Galaxy Guide 1
- Designers: Grant Boucher
- Publishers: West End Games
- Publication: 1989; 36 years ago
- Genres: Space opera
- Systems: D6 System
- ISBN: 0-87431-125-X

= Galaxy Guide 1: A New Hope =

Tabletop space opera role-playing game supplement

Galaxy Guide 1: A New Hope is a supplement published by West End Games in 1989 for Star Wars: The Roleplaying Game, which is based on Star Wars.

==Contents==
Galaxy Guide 1: A New Hope describes the characters and locations featured in the film Star Wars: A New Hope, with illustrations and detailed personal histories provided for each character. This information is given in the form of a report by a rebel named Voren.

The book is divided into an Introduction, followed by five chapters:
1. "The Researcher's Odyssey": A quick summary of events that took place in Star Wars: A New Hope
2. "Tatooine Profiles": Details and descriptions of many characters seen in A New Hope, including Obi-Wan Kenobi, Owen and Beru Lars, Greedo, many clients of the Cantina, and details of the Tusken Raiders, the Jawas, various droids, and the desert stormtroopers.
3. "Death Star Profiles": Details of the various officers aboard the Death Star, including Grand Moff Tarkin, as well as information about the interrogation droid, and the Dianoga monster who inhabits the garbage collector.
4. Yavin Profiles: Description of the Rebel leaders and their troops.
5. "Interviews with the Heroes of Yavin": Interviews with the main characters of the film: Luke Skywalker, Leia Organa, Han Solo and Chewbacca

Gamemasters can use this background to develop a campaign set on Tatooine or Yavin.

==Publication history==
West End Games published the licensed Star Wars: The Roleplaying Game in 1987. Galaxy Guide 1: A New Hope, released two years later as an 80-page book, was written by Grant Boucher, with artwork by Michael Manley, Ralph McQuarrie, and Al Williamson.

==Reception==
Stewart Wieck reviewed Star Wars Galaxy Guide 1 in White Wolf #15 (April/May 1989), rating it a 3 out of 5 and called it a "delightful book" and noted the "very carefully detailed backgrounds" of the characters.

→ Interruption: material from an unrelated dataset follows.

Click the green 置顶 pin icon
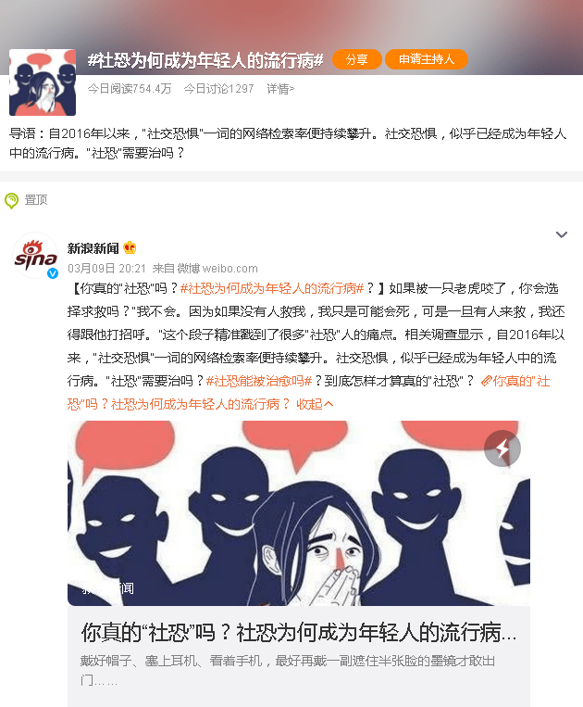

In the March 1990 edition of Dragon (Issue #155), Jim Bambra thought this book was well-written and did "a thorough job of detailing the major and minor characters." He liked the mixture of "colorful vignettes and factual, game-oriented infoirmation, making it easy to absorb and fun to read." Bambra did note that many of the characters had actually been killed in the first movie, "thereby reducing their usefulness as straight role-playing aids"; but he admitted that including them "as a means of elaborating and expanding the Star Wars universe" was very helpful. Bambra concluded that with its "eye to detail and entertaining writing styles, the Galaxy Guide provides an excellent source of reference and background material for the Star Wars universe."

==Other recognition==
A copy of Galaxy Guide 1: A New Hope is held in the collection of the Strong National Museum of Play (object 110.2616).

==Other reviews==
- Casus Belli #62 (1991)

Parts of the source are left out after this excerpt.